● **Source records**
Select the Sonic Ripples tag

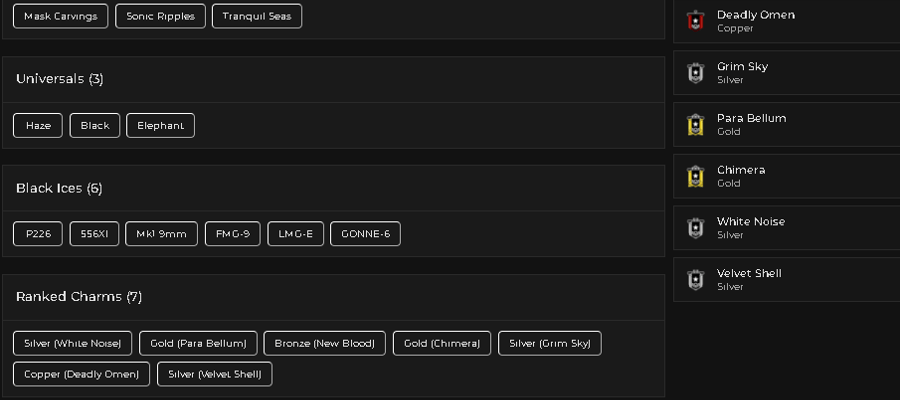pyautogui.click(x=160, y=16)
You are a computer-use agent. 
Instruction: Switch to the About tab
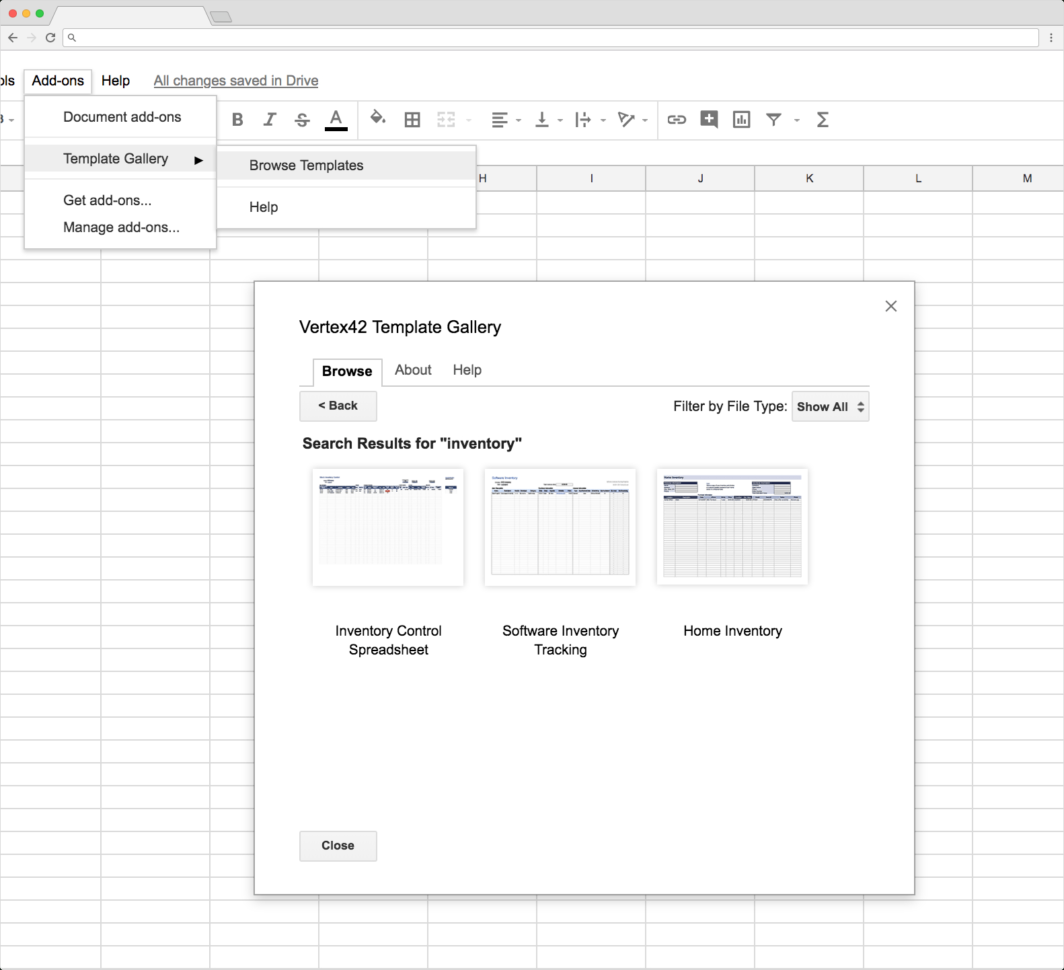click(x=412, y=370)
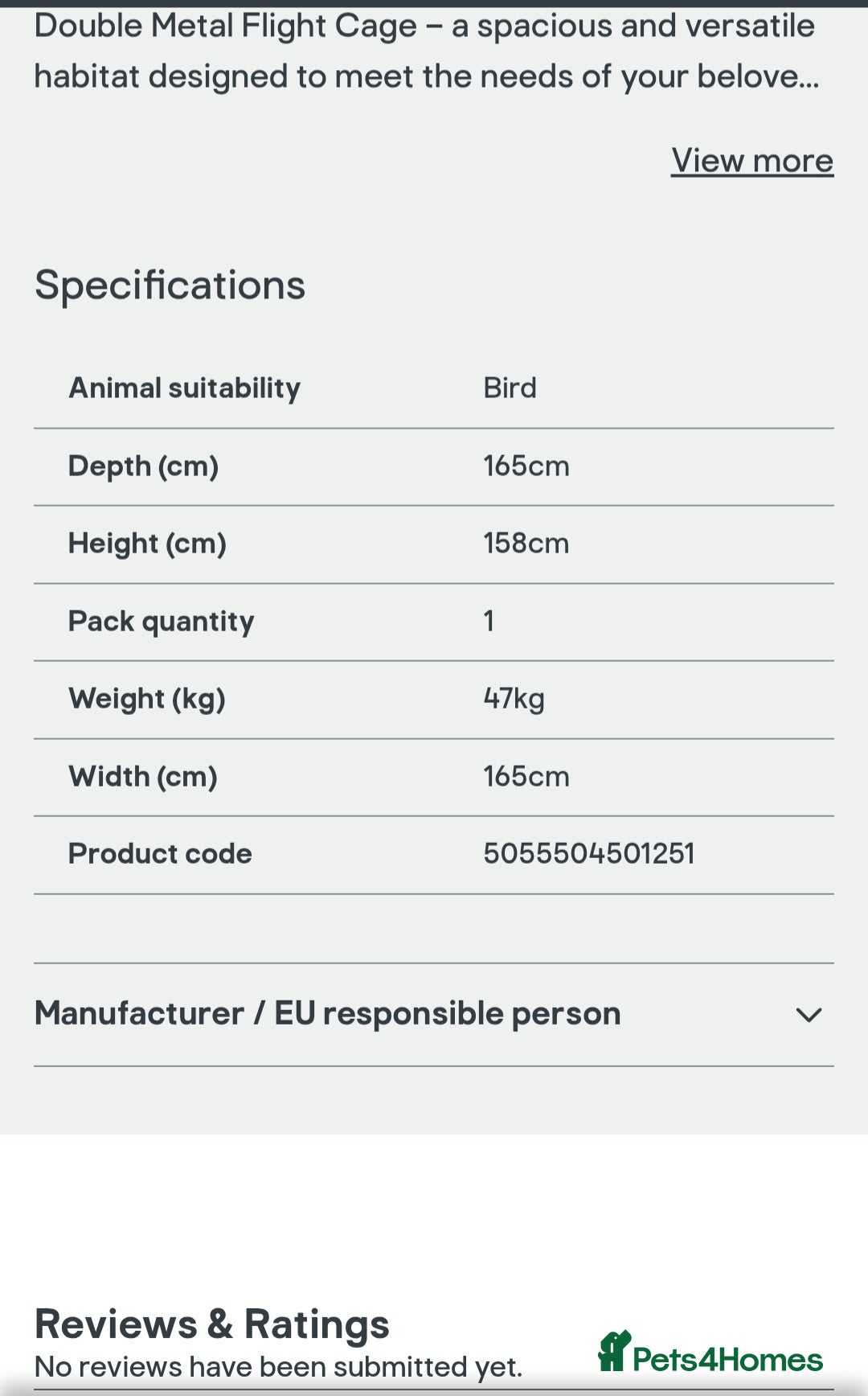Select the Product code value 5055504501251
The image size is (868, 1396).
pyautogui.click(x=589, y=854)
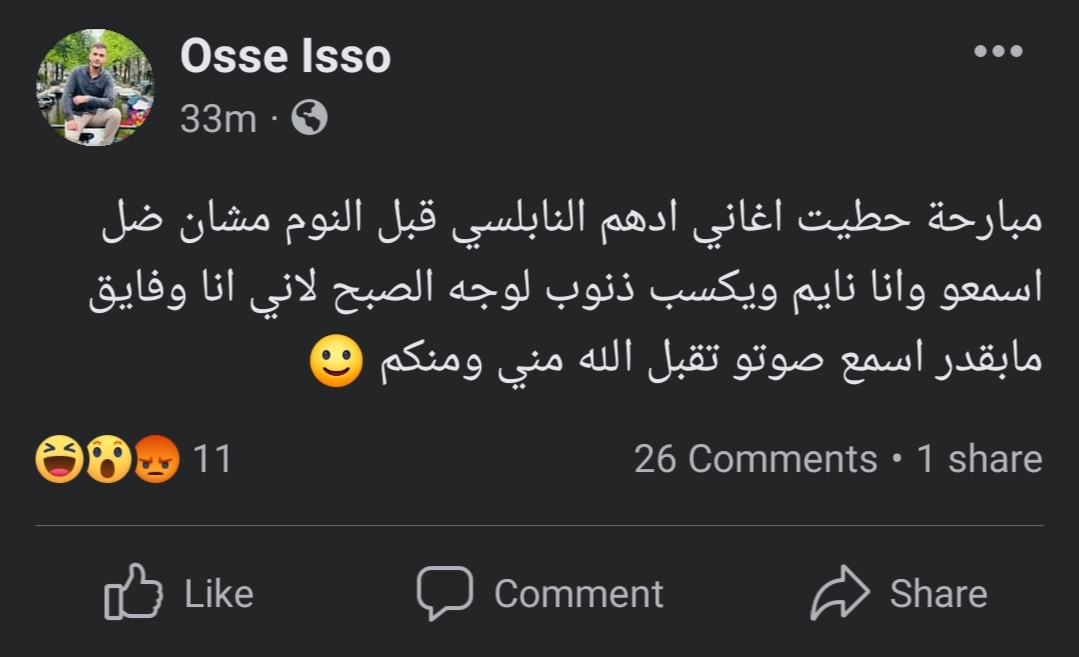Click the Share arrow icon

click(x=841, y=592)
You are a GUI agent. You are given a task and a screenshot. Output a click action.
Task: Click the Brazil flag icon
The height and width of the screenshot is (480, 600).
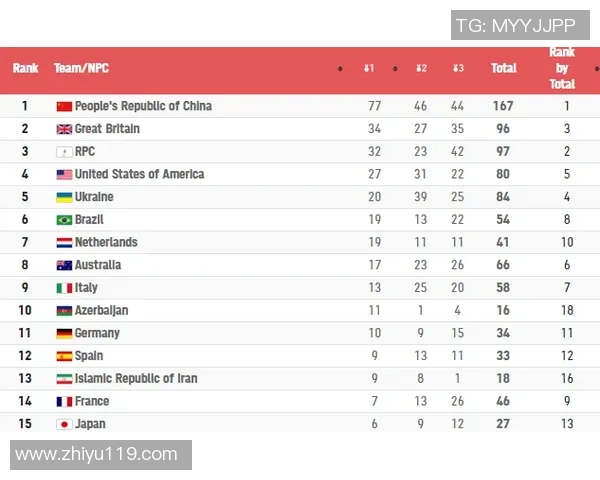(x=64, y=220)
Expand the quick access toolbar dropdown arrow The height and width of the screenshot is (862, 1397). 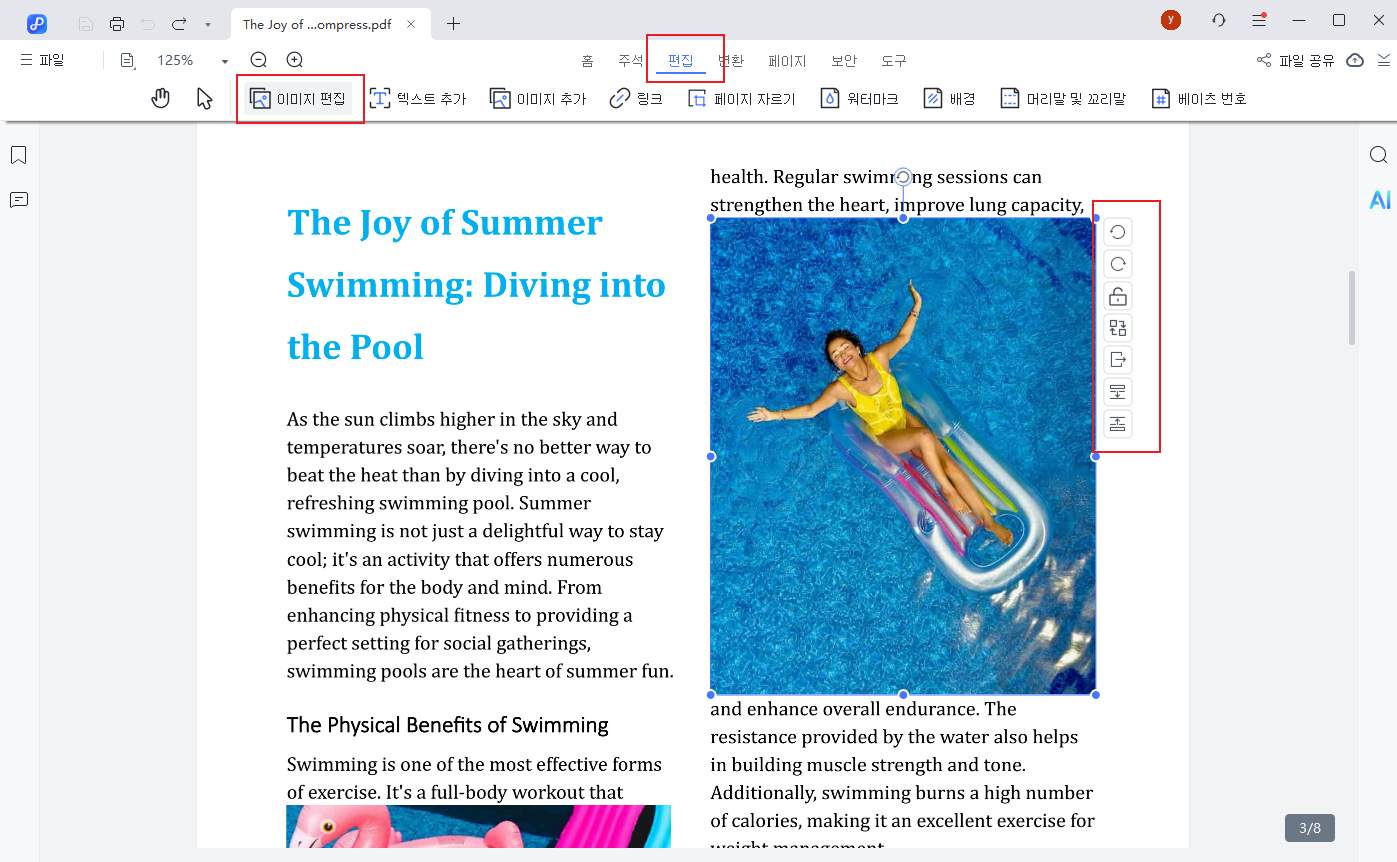207,24

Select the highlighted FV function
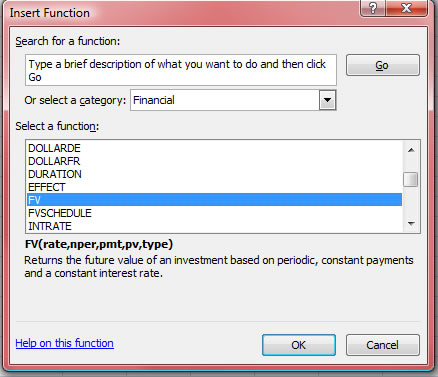(x=214, y=200)
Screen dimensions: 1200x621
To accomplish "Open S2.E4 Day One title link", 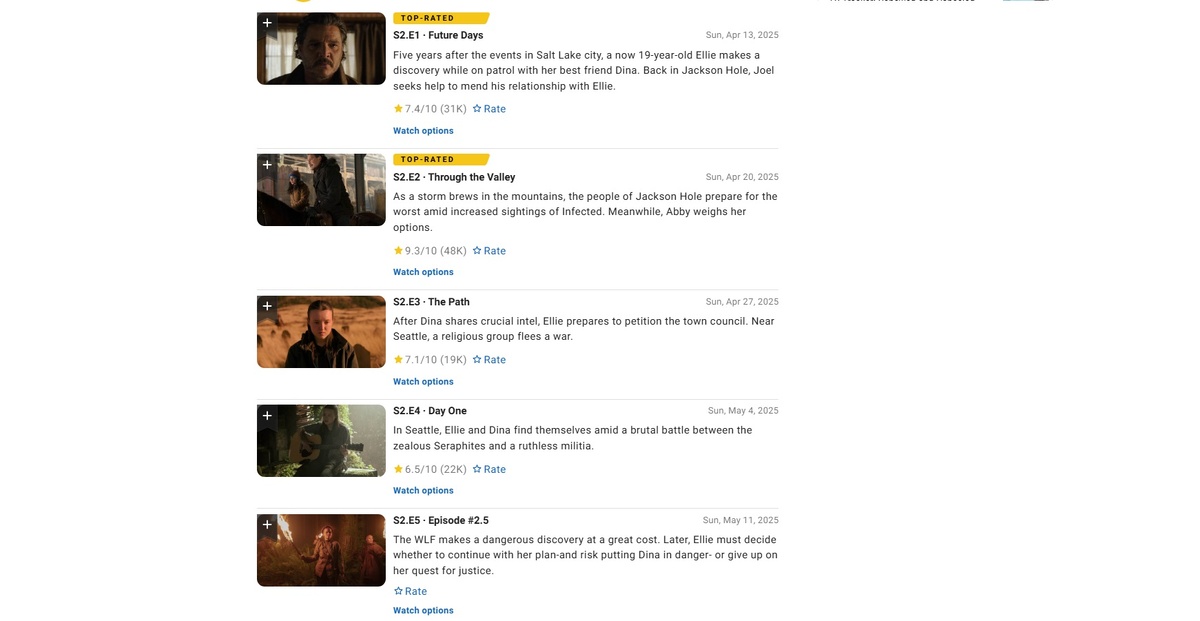I will click(430, 411).
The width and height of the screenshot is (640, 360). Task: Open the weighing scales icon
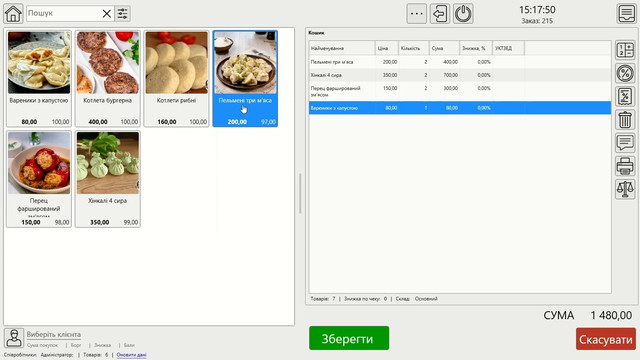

● **Activity**
In the listing above, find the lines holding the word "agent" and copy them.

● **Answer to this task**
You are a computer-use agent. 
You are a GUI agent. You are given a task and a screenshot. Output a click action.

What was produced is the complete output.